Nevertheless, as in the previous section, we can potentially improve model accuracy by tuning the parameters set at initialization.

Suppose we increase our learning rate to 0.01.

# Initialize logistic regression object and fit object
lr_model2 = mlrose.LogisticRegression(algorithm = 'random_hill_climb', max_iters = 1000, \
                                      bias = True, learning_rate = 0.01, \
                                      early_stopping = True, clip_max = 5, max_attempts = 100, \
                                      random_state = 3)

lr_model2.fit(X_train_scaled, y_train_hot)

# Predict labels for train set and assess accuracy
y_train_pred = lr_model2.predict(X_train_scaled)

y_train_accuracy = accuracy_score(y_train_hot, y_train_pred)

print(y_train_accuracy)
0.683333333333

# Predict labels for test set and assess accuracy
y_test_pred = lr_model2.predict(X_test_scaled)

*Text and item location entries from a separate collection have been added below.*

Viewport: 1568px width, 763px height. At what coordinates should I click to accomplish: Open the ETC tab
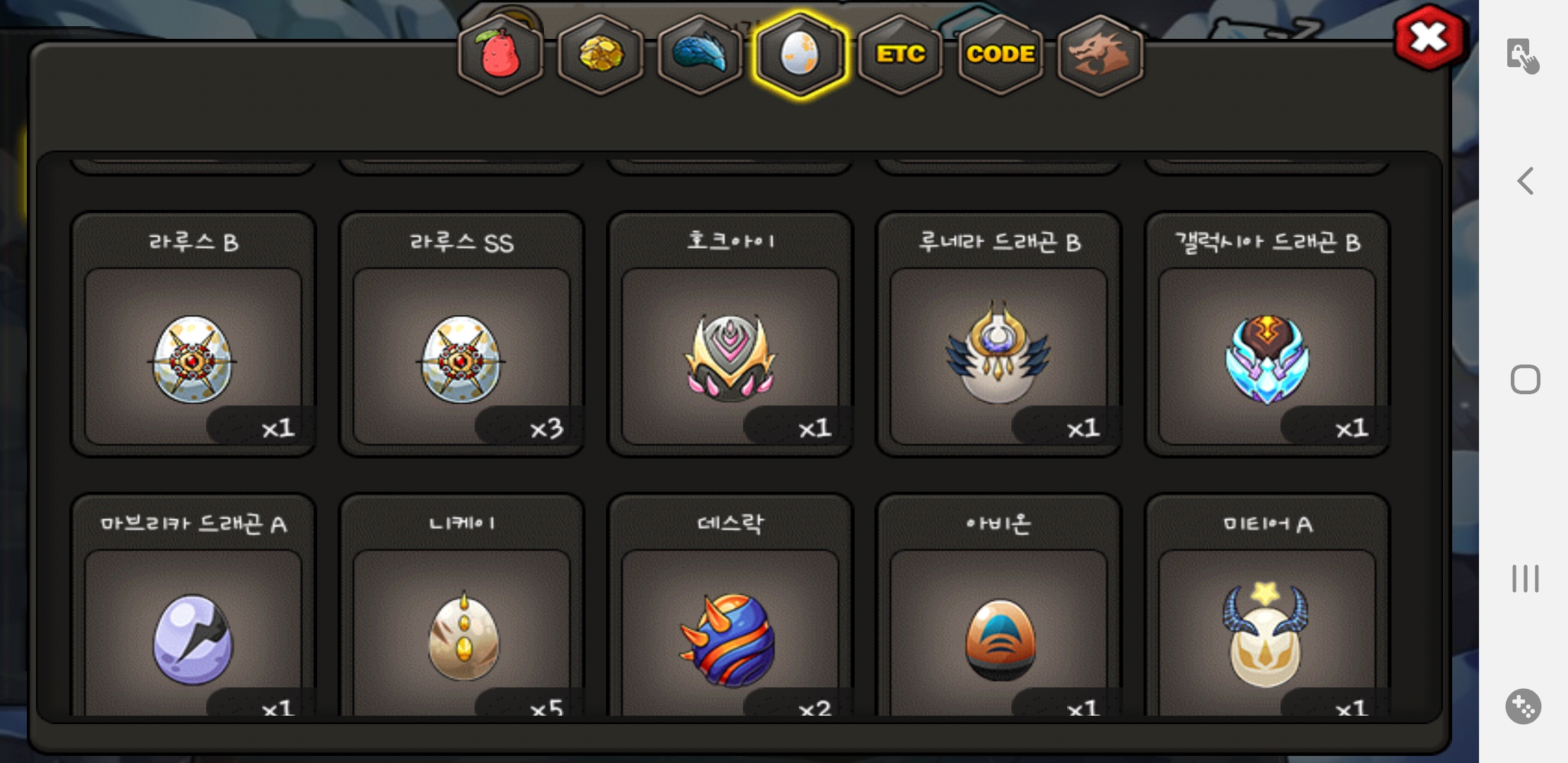901,55
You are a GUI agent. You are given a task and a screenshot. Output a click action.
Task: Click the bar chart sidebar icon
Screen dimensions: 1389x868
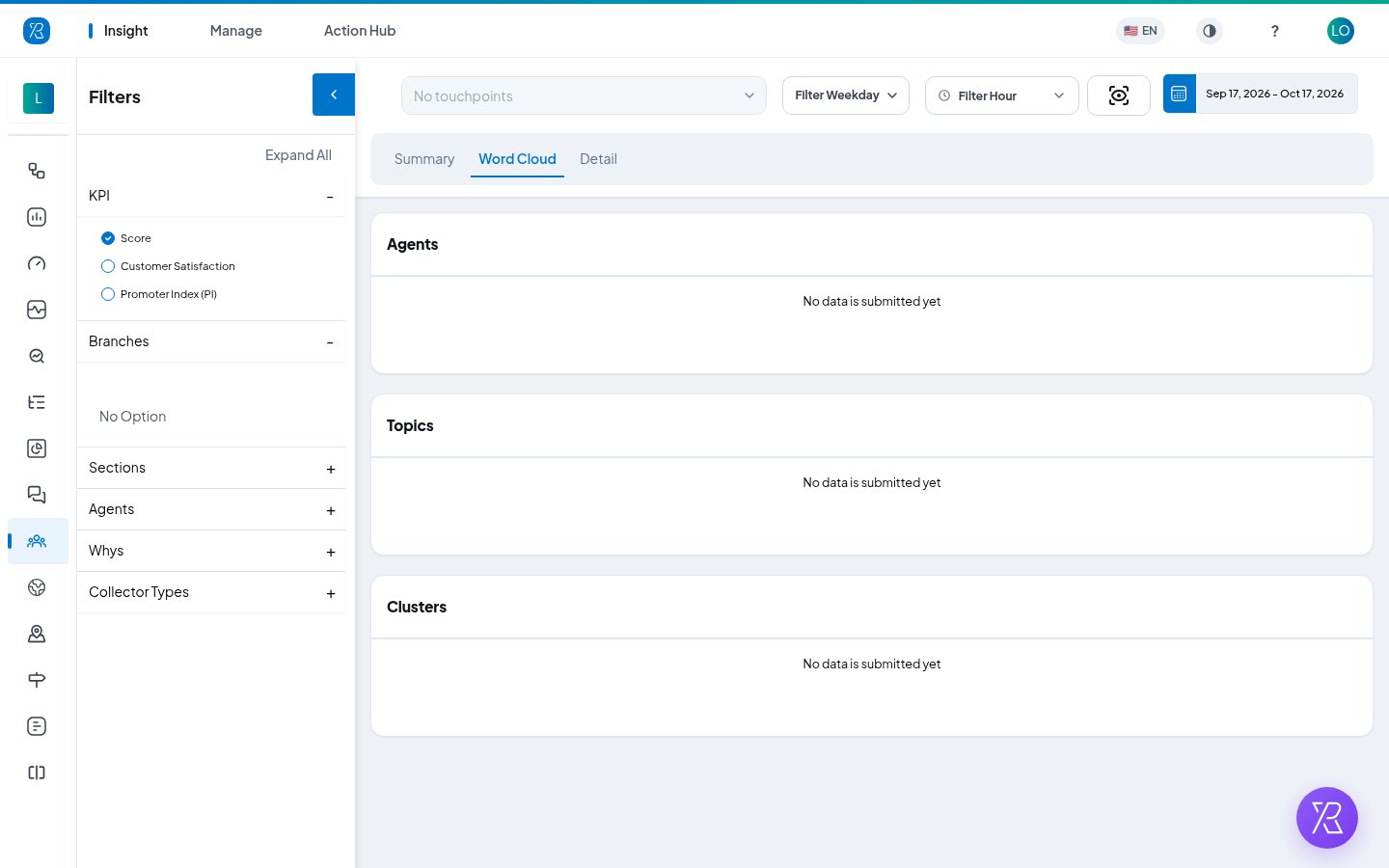click(x=37, y=217)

y_test_accuracy = accuracy_score(y_test_hot, y_test_pred)

print(y_test_accuracy)
0.7

This results in signficant improvements to both training and test accuracy, with training accuracy levels now reaching 68.3% and test accuracy levels reaching 70%.

Summary

In this tutorial we demonstrated how mlrose can be used to find the optimal weights of three types of machine learning models: neural networks, linear regression models and logistic regression models.

Applying randomized optimization algorithms to the machine learning weight optimization problem is most certainly not the most common approach to solving this problem. However, it serves to demonstrate the versatility of the mlrose package and of randomized optimization algorithms in general.